> REQUIREMENT: An exact copy of the lines of the listing below between the "Click the checkmark" line and the "The image size is (1024, 767)." line, both included, is the whole answer; please omit the pictures.

> RECORD EXTRACTS:
■ ■ ■ ■ ■ ■ ■

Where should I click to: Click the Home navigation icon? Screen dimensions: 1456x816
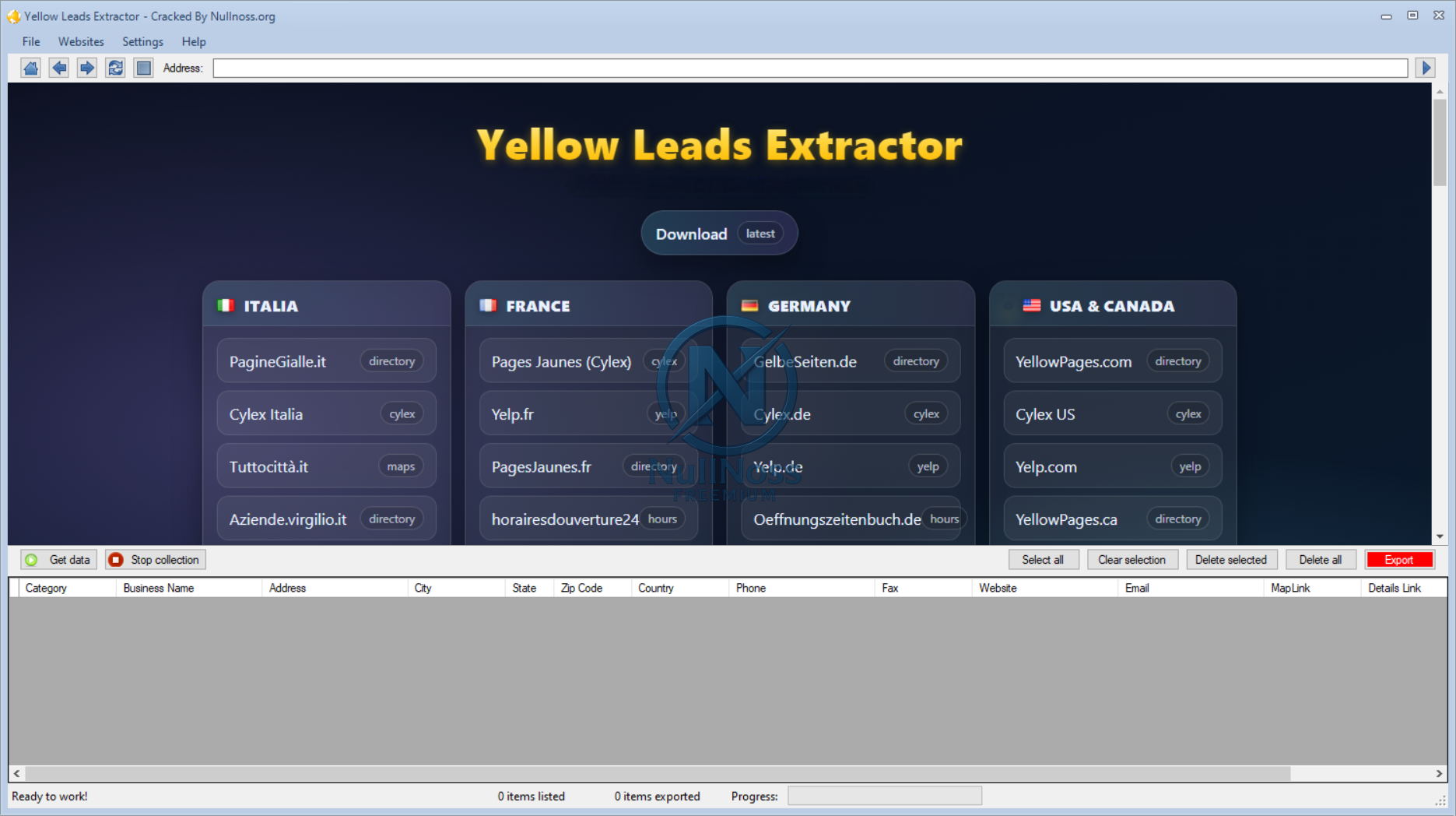click(x=31, y=69)
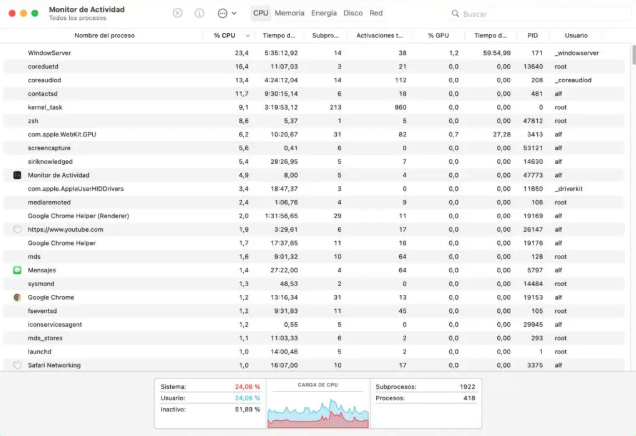Image resolution: width=636 pixels, height=436 pixels.
Task: Click the stop process icon in toolbar
Action: point(178,14)
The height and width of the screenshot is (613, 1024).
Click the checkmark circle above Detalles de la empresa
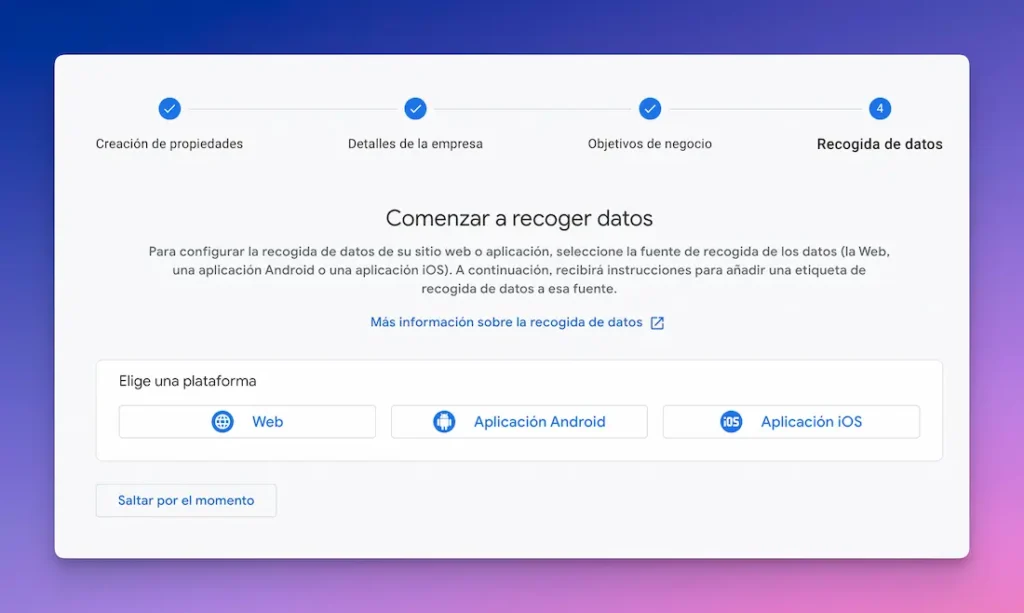coord(415,109)
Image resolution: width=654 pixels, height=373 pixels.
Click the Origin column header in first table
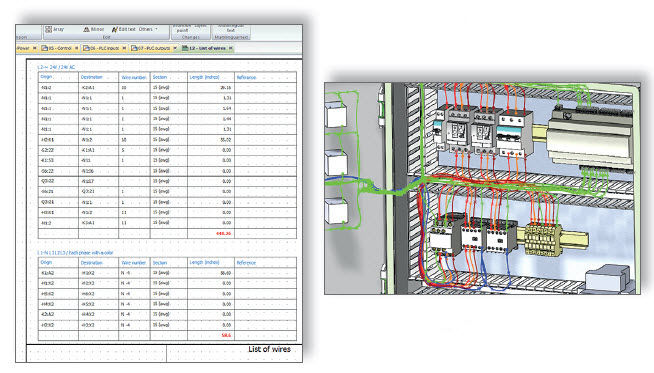coord(46,77)
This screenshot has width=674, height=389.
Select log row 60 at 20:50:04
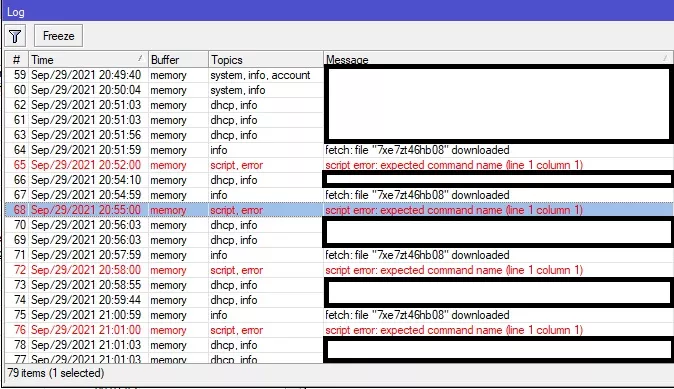(x=339, y=90)
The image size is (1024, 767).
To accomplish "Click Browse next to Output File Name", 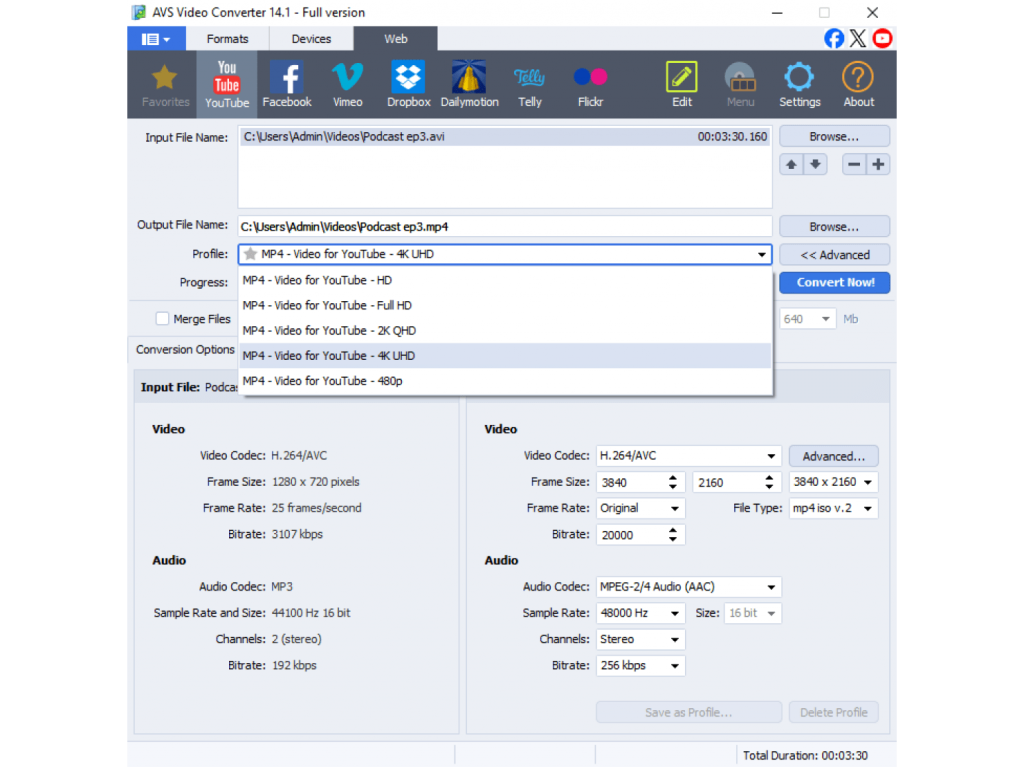I will 834,227.
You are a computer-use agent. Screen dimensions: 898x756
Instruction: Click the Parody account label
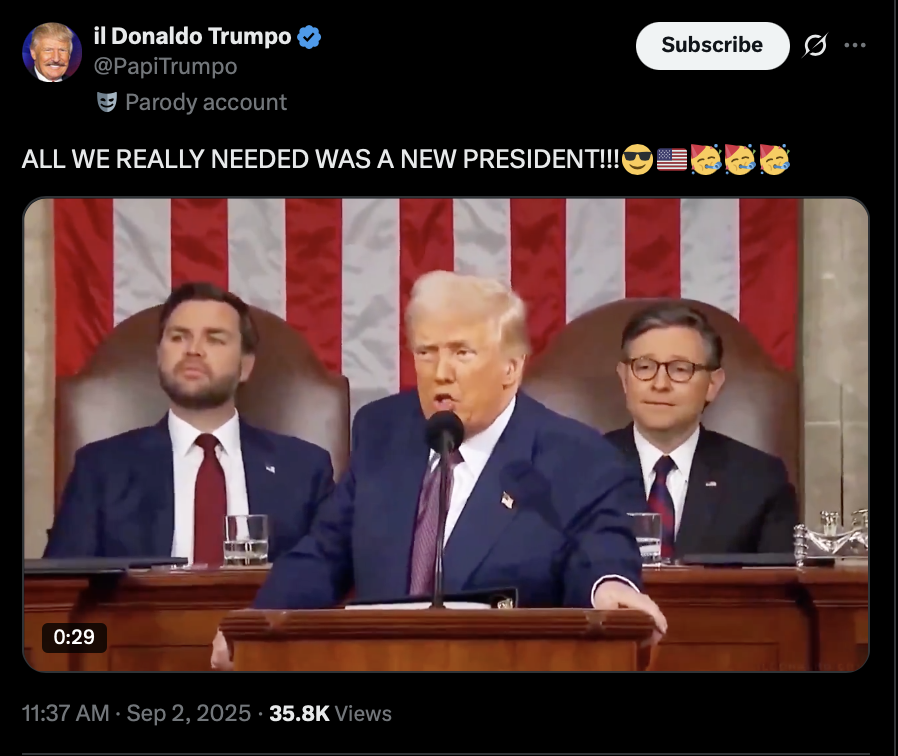206,103
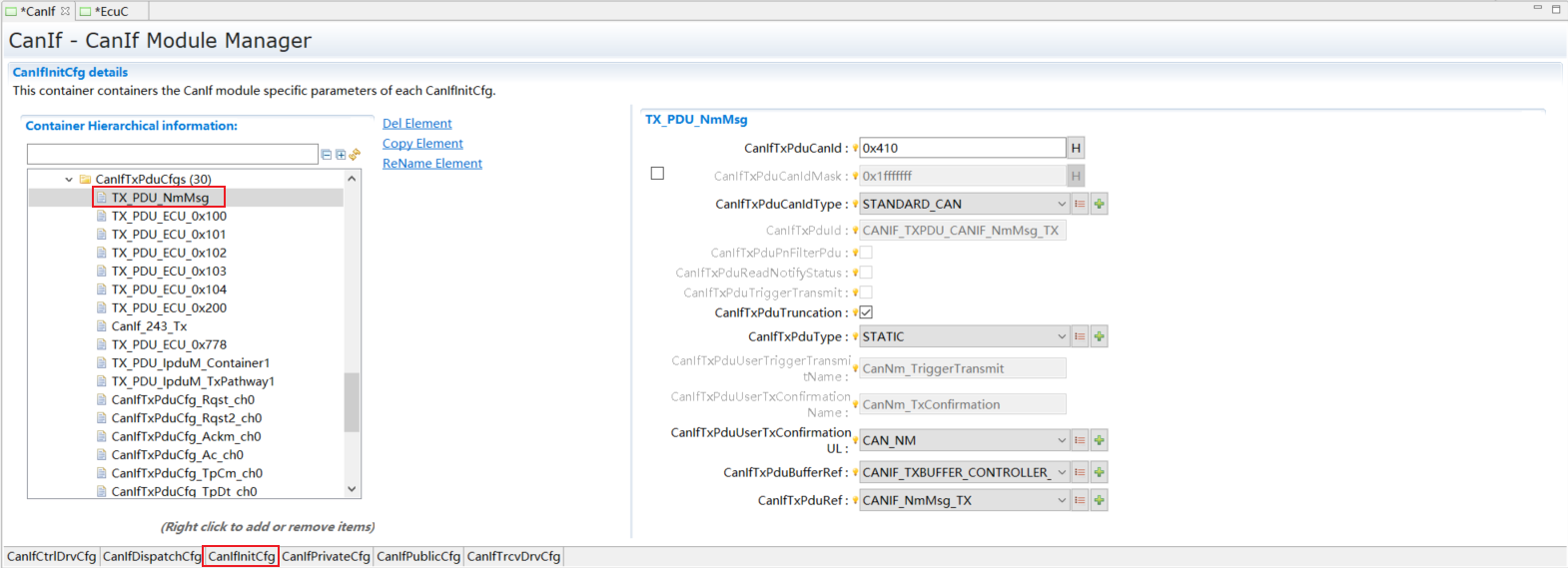The height and width of the screenshot is (568, 1568).
Task: Collapse the CanIfTxPduCfgs tree node
Action: [x=69, y=180]
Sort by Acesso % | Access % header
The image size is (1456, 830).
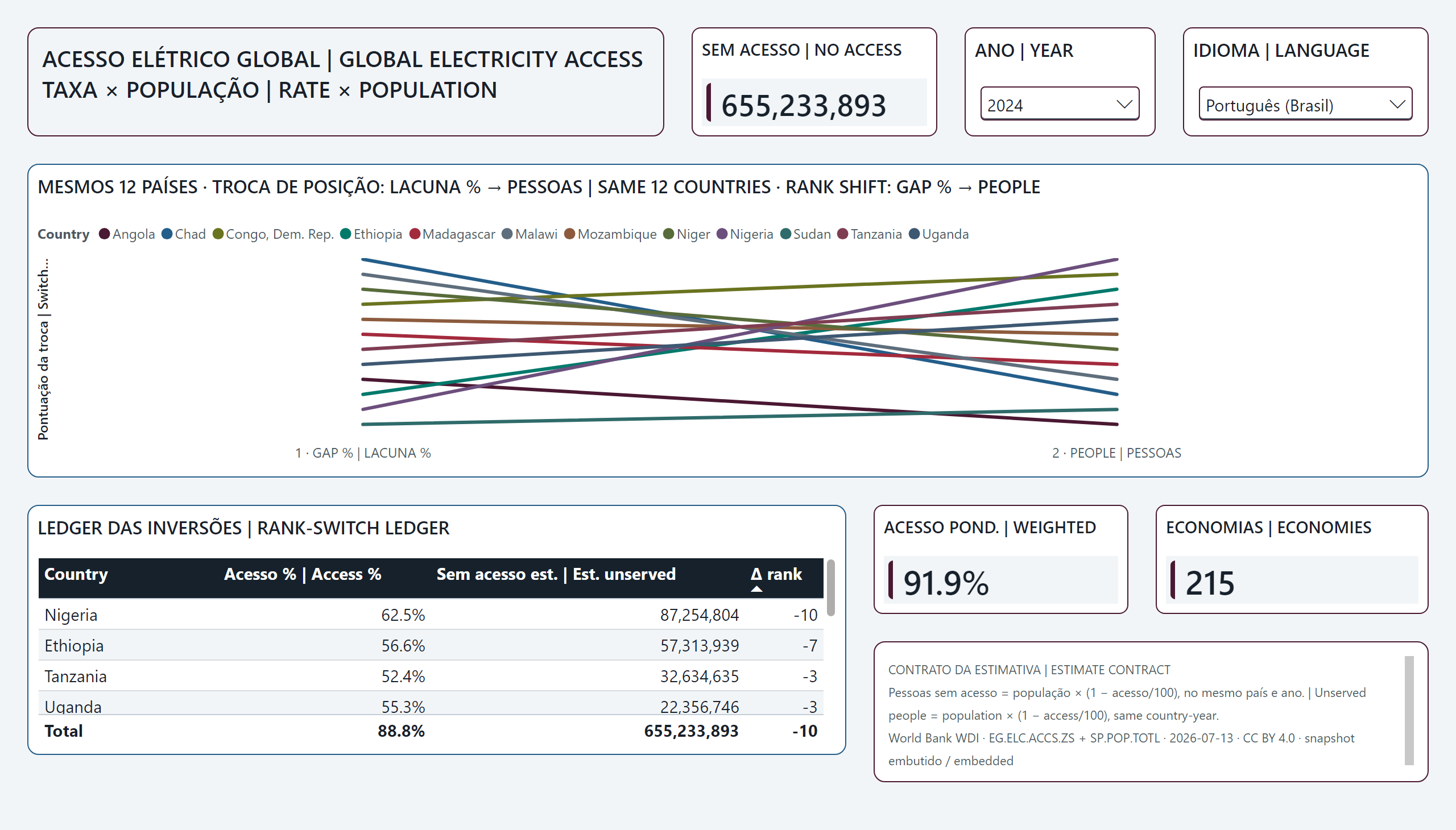302,574
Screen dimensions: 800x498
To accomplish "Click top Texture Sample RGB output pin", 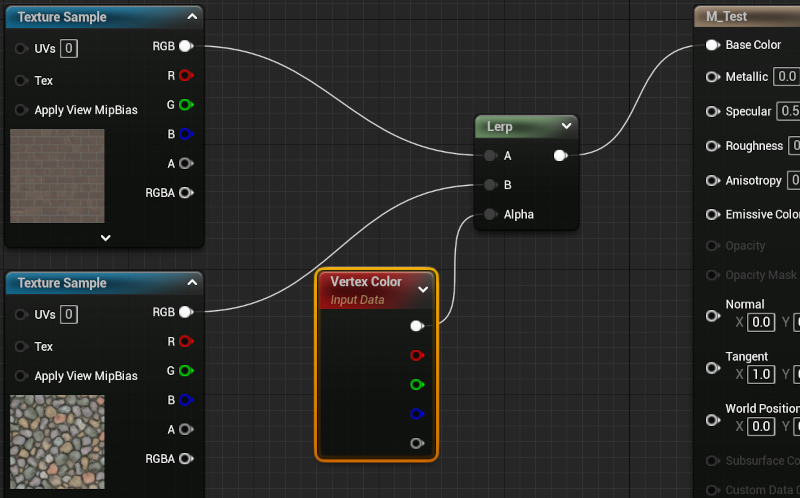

■ ■ ■ ■ ■ ■ ■

> RESULT BELOW:
Click the checkmark circle above Detalles de la empresa
coord(415,109)
Image resolution: width=654 pixels, height=373 pixels.
Click the Origin column header in first table
coord(46,77)
This screenshot has width=674, height=389.
Select log row 60 at 20:50:04
(x=339, y=90)
The image size is (1024, 767).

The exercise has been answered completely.